# WORKING DATA:
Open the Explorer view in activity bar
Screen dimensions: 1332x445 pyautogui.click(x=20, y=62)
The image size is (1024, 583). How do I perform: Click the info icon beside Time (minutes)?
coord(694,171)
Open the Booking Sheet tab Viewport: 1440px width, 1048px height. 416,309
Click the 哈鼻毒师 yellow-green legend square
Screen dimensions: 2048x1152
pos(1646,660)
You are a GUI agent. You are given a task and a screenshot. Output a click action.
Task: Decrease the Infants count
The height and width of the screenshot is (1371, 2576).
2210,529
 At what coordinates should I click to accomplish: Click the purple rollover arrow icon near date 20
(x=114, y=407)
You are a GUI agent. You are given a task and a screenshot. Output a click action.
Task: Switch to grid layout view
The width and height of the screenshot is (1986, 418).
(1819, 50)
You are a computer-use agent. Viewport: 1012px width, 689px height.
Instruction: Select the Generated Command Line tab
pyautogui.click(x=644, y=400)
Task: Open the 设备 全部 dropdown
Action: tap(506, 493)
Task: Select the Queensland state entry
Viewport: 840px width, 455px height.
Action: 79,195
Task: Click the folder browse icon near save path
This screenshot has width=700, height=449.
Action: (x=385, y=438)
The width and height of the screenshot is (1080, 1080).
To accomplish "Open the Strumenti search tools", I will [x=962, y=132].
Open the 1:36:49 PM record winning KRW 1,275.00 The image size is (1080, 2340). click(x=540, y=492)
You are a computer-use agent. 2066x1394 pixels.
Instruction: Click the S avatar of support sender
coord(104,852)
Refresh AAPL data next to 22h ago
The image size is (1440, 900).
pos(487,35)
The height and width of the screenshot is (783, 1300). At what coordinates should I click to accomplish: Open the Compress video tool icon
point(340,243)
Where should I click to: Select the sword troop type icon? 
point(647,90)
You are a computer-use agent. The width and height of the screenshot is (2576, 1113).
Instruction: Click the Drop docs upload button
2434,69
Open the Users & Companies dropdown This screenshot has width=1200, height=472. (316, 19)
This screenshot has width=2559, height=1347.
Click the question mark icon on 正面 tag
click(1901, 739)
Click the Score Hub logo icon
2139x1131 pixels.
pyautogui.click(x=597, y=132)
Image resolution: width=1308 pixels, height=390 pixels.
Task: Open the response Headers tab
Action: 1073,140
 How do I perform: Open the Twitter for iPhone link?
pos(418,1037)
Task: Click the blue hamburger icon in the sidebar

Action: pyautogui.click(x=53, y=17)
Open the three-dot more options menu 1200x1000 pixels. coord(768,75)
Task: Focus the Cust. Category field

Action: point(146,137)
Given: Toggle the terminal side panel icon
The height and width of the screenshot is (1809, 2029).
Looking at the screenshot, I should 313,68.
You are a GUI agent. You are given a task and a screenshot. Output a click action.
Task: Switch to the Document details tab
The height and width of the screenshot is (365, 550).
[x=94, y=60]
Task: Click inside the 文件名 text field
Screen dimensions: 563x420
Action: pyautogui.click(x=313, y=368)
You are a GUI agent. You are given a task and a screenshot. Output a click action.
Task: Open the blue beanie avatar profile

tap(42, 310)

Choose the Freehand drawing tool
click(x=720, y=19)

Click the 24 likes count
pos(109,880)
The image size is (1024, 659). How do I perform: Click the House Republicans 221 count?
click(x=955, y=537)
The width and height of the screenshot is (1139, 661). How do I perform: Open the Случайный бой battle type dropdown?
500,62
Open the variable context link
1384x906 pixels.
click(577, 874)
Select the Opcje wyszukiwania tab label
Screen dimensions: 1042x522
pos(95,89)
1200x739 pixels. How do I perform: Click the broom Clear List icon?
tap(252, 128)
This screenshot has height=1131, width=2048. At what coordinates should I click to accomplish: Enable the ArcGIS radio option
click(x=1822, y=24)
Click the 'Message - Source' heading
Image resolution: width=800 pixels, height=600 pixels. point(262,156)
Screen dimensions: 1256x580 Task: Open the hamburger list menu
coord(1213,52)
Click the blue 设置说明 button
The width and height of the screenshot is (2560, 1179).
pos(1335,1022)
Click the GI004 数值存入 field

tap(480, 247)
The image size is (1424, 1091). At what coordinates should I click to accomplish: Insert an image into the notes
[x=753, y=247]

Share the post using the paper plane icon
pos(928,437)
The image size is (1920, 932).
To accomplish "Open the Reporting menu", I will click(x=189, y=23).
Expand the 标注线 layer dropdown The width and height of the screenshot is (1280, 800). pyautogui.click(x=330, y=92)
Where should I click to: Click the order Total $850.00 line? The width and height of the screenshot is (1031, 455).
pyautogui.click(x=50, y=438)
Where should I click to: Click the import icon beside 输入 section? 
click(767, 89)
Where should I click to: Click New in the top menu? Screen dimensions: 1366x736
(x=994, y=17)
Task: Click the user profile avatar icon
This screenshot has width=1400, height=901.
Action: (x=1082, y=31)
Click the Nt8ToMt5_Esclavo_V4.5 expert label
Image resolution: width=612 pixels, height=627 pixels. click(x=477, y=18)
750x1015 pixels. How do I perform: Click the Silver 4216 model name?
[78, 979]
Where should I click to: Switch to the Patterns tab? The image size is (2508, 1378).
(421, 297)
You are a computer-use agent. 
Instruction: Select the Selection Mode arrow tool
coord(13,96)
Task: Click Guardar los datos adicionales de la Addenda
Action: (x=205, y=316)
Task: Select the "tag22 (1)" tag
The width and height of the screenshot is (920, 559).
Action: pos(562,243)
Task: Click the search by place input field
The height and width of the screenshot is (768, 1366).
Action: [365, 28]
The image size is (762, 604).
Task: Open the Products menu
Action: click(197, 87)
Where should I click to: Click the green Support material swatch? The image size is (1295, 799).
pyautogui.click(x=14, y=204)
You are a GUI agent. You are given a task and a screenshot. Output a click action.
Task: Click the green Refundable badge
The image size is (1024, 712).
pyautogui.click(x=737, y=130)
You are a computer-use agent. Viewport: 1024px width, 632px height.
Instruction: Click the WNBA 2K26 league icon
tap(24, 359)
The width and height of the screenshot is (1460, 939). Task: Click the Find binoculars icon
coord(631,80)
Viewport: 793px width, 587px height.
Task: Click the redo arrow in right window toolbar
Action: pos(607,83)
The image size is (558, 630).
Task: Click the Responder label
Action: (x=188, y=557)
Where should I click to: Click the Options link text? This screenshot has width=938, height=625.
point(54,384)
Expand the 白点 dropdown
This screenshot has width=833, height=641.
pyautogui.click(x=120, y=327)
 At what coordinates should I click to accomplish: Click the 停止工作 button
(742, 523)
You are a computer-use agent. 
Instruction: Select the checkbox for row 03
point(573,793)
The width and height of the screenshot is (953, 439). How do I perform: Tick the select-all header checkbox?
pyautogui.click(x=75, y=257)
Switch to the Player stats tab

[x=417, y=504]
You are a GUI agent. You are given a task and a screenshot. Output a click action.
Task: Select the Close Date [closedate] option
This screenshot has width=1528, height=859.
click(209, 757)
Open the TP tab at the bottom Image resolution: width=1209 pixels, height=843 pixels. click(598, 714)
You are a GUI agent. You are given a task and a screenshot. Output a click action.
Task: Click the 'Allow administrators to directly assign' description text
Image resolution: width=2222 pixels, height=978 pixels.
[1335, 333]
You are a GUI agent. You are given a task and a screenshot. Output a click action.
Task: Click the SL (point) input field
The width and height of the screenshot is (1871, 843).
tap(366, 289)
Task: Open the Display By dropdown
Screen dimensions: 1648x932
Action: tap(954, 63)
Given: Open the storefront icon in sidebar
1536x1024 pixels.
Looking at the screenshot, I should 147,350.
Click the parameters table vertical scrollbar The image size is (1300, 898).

# TASK TO CARRY OUT:
Extract the part of the listing that opens with the line containing "The width and height of the screenshot is (1460, 939)." and closes with the line containing "[1335, 333]", and reproduce those lines verbatim, with nothing added.

# SOLUTION:
The width and height of the screenshot is (1460, 939). Task: Click the Find binoculars icon
coord(631,80)
Viewport: 793px width, 587px height.
Task: Click the redo arrow in right window toolbar
Action: pos(607,83)
The image size is (558, 630).
Task: Click the Responder label
Action: (x=188, y=557)
Where should I click to: Click the Options link text? This screenshot has width=938, height=625.
point(54,384)
Expand the 白点 dropdown
This screenshot has width=833, height=641.
pyautogui.click(x=120, y=327)
 At what coordinates should I click to accomplish: Click the 停止工作 button
(742, 523)
You are a computer-use agent. 
Instruction: Select the checkbox for row 03
point(573,793)
The width and height of the screenshot is (953, 439). How do I perform: Tick the select-all header checkbox?
pyautogui.click(x=75, y=257)
Switch to the Player stats tab

[x=417, y=504]
You are a GUI agent. You are given a task and a screenshot. Output a click action.
Task: Select the Close Date [closedate] option
This screenshot has width=1528, height=859.
click(209, 757)
Open the TP tab at the bottom Image resolution: width=1209 pixels, height=843 pixels. click(598, 714)
You are a GUI agent. You are given a task and a screenshot. Output a click action.
Task: Click the 'Allow administrators to directly assign' description text
Image resolution: width=2222 pixels, height=978 pixels.
[1335, 333]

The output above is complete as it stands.